START MATERIAL TO PROCESS

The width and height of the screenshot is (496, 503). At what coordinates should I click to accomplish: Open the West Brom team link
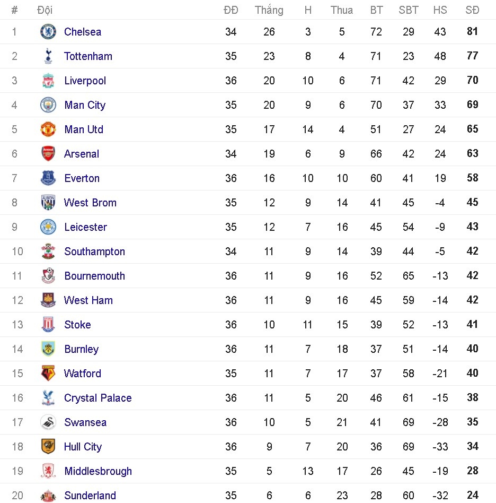[90, 203]
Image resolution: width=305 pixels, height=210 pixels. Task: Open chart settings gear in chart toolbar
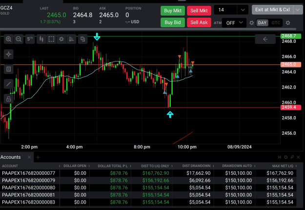[61, 39]
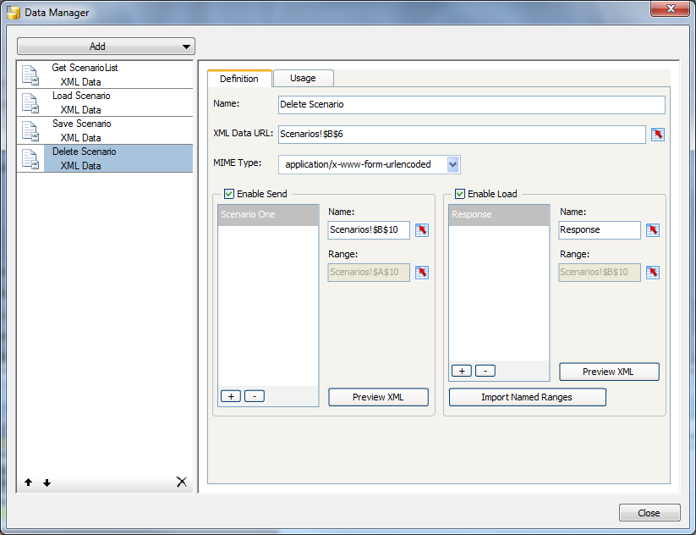Screen dimensions: 696x535
Task: Open the Add connection dropdown
Action: click(x=106, y=47)
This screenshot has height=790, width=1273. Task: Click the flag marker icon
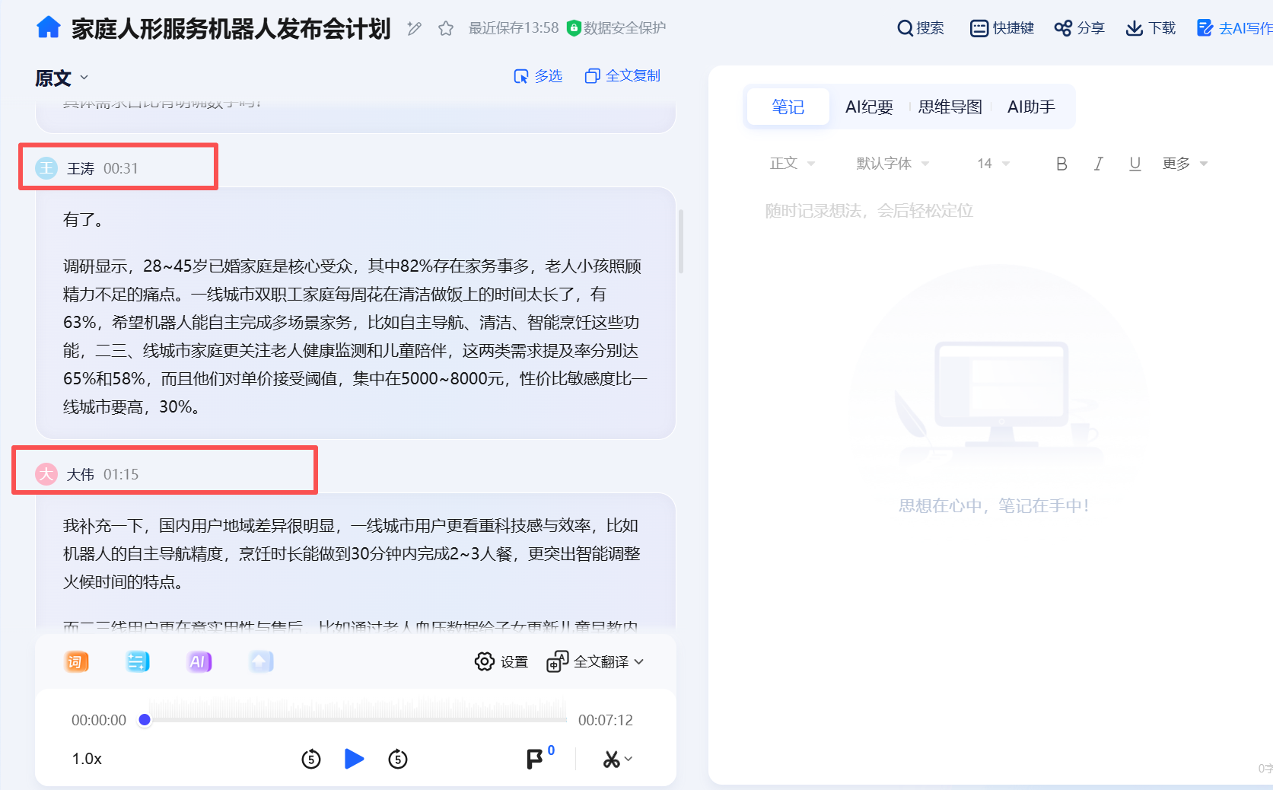[x=535, y=759]
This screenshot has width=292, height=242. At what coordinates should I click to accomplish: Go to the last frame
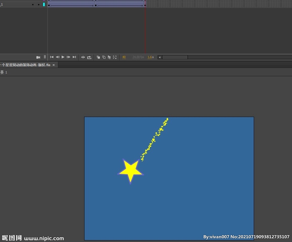[74, 57]
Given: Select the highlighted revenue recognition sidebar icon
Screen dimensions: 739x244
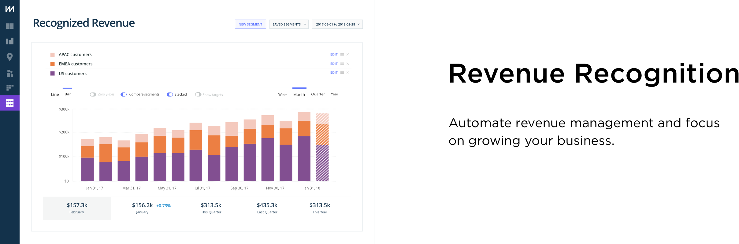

END MATERIAL TO PROCESS

EXERCISE INSTRUCTIONS: Copy the lines from the one containing "Given: Select the" through the end of the lines above exactly, leaving the pictures out of your answer.

SOLUTION BELOW:
Given: Select the highlighted revenue recognition sidebar icon
Screen dimensions: 739x244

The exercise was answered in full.